6. El dímero enzimático de la reivindicación 1, en el que la primera unidad monomérica y la segunda unidad monomérica están unidas covalentemente una a la otra a través de un enlace de disulfuro localizado en una posición que corresponde con la posición del residuo 24 de la subtilisina de Bacillus lentus designada GG36.

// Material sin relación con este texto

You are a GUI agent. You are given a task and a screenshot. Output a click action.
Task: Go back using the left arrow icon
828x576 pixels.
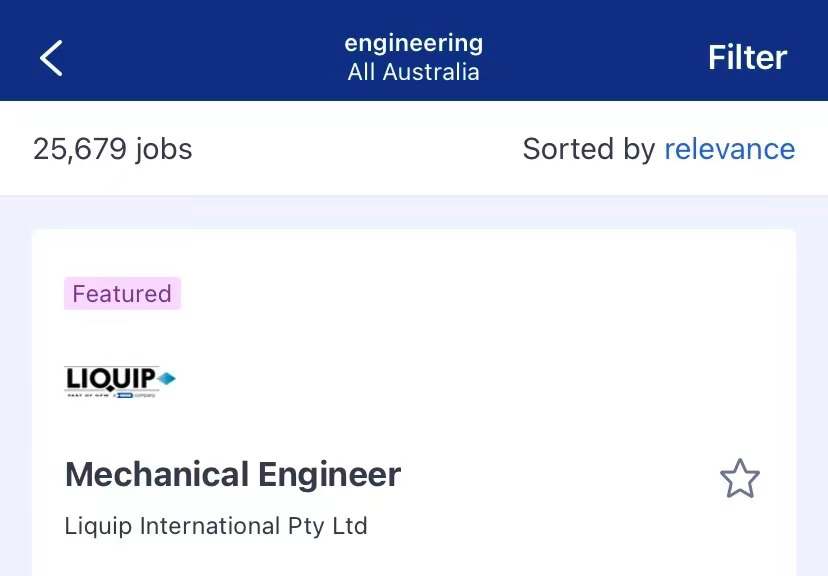click(51, 58)
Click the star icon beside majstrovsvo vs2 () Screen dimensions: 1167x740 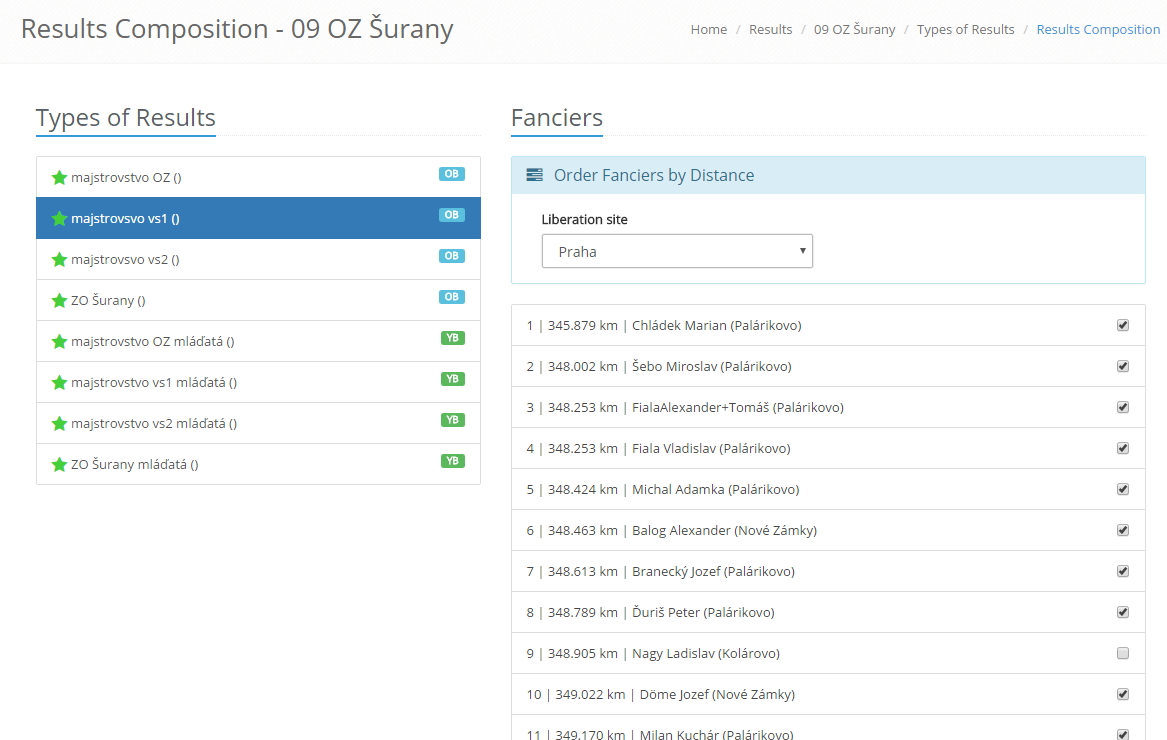coord(59,260)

7. Un método para producir un dímero enzimático de acuerdo con la reivindicación 1 que comprende:

(a) preparar los monómeros primero y segundo, que tienen actividad enzimática, mediante la adición de o la sustitución con un residuo de cisteína, en posiciones que no sean el centro catalíticamente activo ni la posición de unión del sustrato, en los monómeros primero y segundo de un precursor de subtilisina original de Bacillus enzimáticamente activa; y

(b) mezclar los monómeros primero y segundo en las condiciones que den lugar a la formación de un enlace de disulfuro entre dicho residuo de cisteína añadido o sustituido de dichos monómeros primero y segundo.

8. Una composición detergente que comprende la enzima dimérica de la reivindicación 1.